Copy out everything from the line containing "Task: Choose the 木叶创立千手柱间 portrait" down to the line containing "This screenshot has", both of those lines included, with no changes.
** begin GIVEN INFORMATION **
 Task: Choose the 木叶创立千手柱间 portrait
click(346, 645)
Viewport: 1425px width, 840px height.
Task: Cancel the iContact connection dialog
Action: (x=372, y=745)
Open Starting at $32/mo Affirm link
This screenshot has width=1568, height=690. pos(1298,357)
** end GIVEN INFORMATION **
** begin GIVEN INFORMATION **
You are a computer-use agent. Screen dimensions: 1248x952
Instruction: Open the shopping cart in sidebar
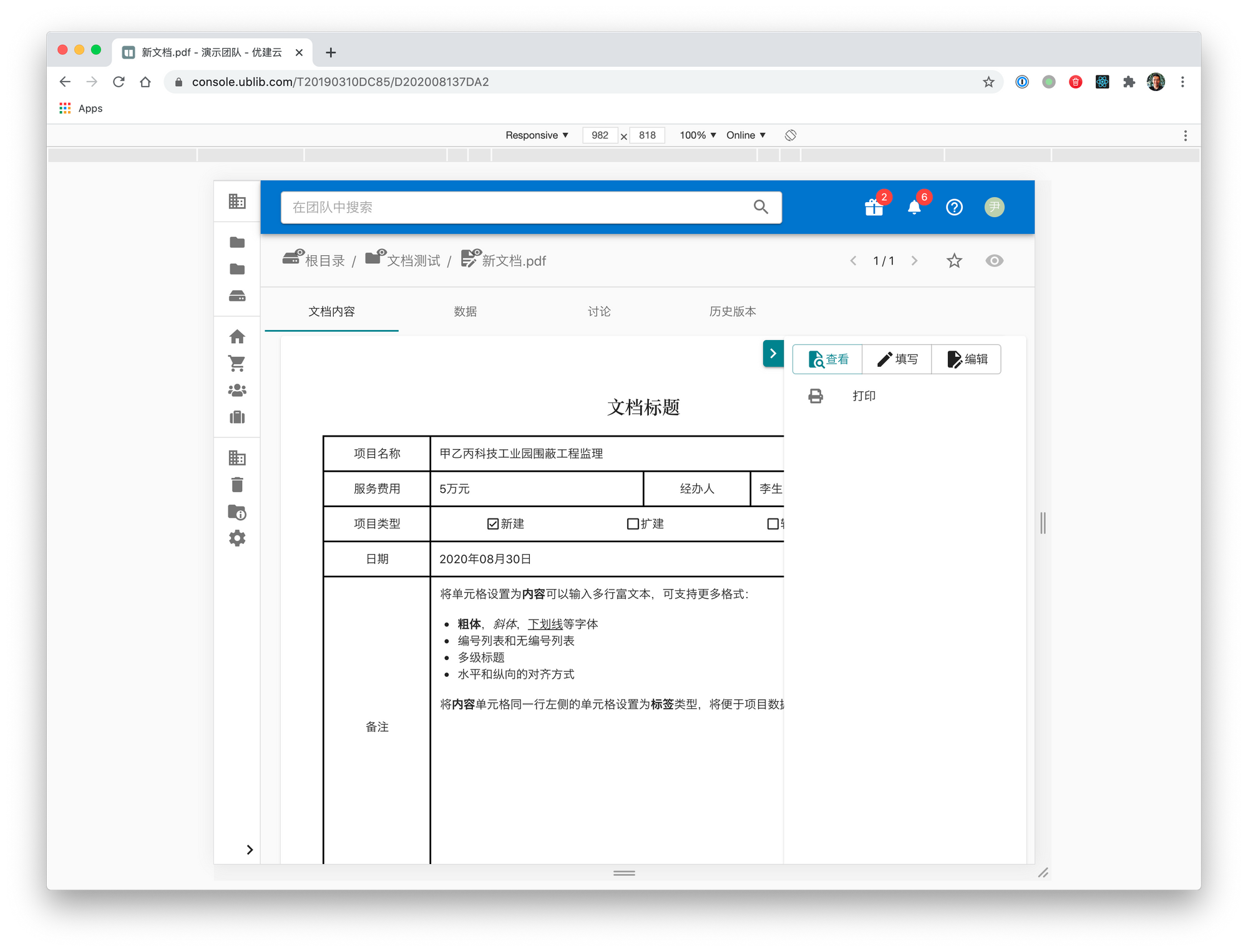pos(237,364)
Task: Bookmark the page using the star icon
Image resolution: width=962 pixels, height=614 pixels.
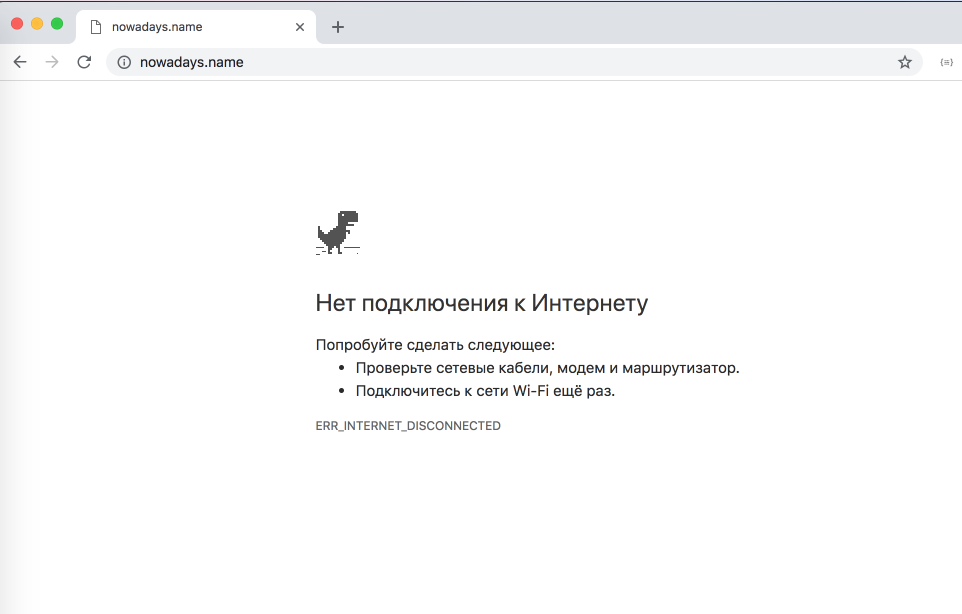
** end GIVEN INFORMATION **
• **EXERCISE OUTPUT**:
 Task: Choose the 木叶创立千手柱间 portrait
click(346, 645)
Viewport: 1425px width, 840px height.
Task: Cancel the iContact connection dialog
Action: (x=372, y=745)
Open Starting at $32/mo Affirm link
This screenshot has width=1568, height=690. pos(1298,357)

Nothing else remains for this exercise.